La soirée du 17 octobre, « Autisme, contre le dogmatisme », organisée par l’association des Psychologues freudiens, Solenne Albert demandait à Jean-Claude Maleval s’il n’aurait pas quelque conseil à lui donner pour ne pas abandonner la lutte, après le rejet de la requête déposée par l’association contre l’arrêté du 10 mars 2021. Voici quelle a été la réponse de Jean-Claude Maleval : « le psychologue orienté par la psychanalyse devrait chercher à sauvegarder ou à instaurer des réunions cliniques ». Il ajouta qu’il ne s’agit pas de se positionner comme détenteur d’un « savoir plus solide », mais plutôt d’adopter une position d’humilité quant à la prise en compte des sujets dans les institutions.
Cette indication m’a particulièrement interpellée, car elle accentue l’importance pour les psychologues orientés par la psychanalyse de prendre place dans les institutions, dans la visée éthique d’y faire vivre la clinique auprès de chaque professionnel.
En effet, la formation qui est la nôtre tend à nouer clinique de la parole et présence en acte, ce qui fait valoir la singularité du cas. Ainsi, « tenir compte de la clinique », c’est nécessairement privilégier la considération du « un par un ».
Soutenir les temps d’élaboration clinique en institution, c’est donc installer et protéger des temps de travail où chaque professionnel intervient en responsabilité du fait de son désir. Dans ces réunions, l’essentiel est ce qui se dit du sujet en question. Autrement dit, dans ces réunions, c’est de l’énonciation que l’on tient compte. Le psychologue orienté par la psychanalyse n’est, alors, pas celui qui est « au-dessus », en surplomb, mais bien celui qui maintient un trou dans le savoir ; qui veille aux conditions de possibilité de la clinique et au maintien des élaborations sur la brèche ; qui objecte à la clôture du savoir. Le psychologue orienté par la psychanalyse met la clinique au travail pour que chacun se fasse élève de celle-ci, se laisse, se fasse enseigner par elle.
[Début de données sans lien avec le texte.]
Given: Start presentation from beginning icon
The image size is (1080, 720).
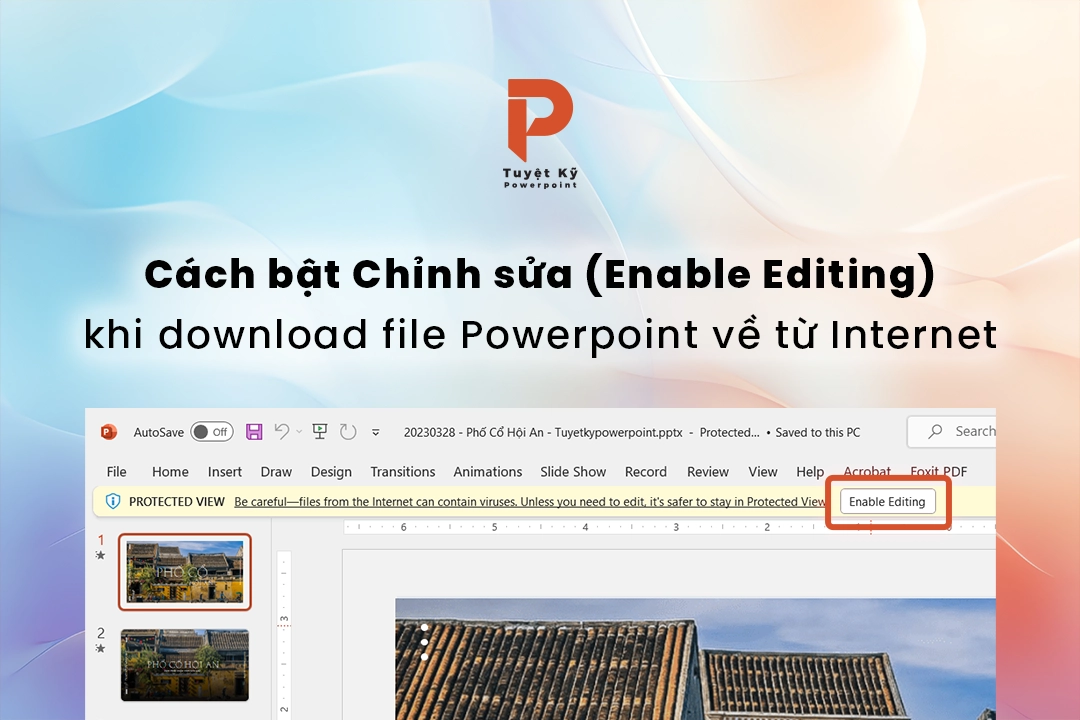Looking at the screenshot, I should click(320, 431).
Soutenir l’élaboration clinique dans les institutions, c’est alors privilégier la particularité aux dépens de l’idéal. La mise en œuvre du travail au un par un permet aux éducateurs, travailleurs sociaux, enseignants, rééducateurs ou soignants de témoigner de leur pratique et de faire le pari du transfert. C’est que le transfert n’a chance d’être repéré que si la singularité du sujet est respectée par les autres professionnels. Or, c’est grâce au transfert que les psychologues orientés par la psychanalyse peuvent travailler avec une certaine souplesse. Les institutions dominées par un discours cognitivo-comportemental font justement l’impasse sur le transfert. Dans ces lieux où la dimension clinique n’est pas prise en compte, il s’agit de rééduquer les comportements des usagers pour faire rentrer ces derniers dans la norme.
Alors, faire le pari du transfert, c’est soutenir une clinique vivante et ainsi défendre l’idée qu’il n’y a pas lieu d’adapter le sujet à l’institution, mais que, tout à l’inverse, c’est l’institution comme discours qui se trouve au service du sujet.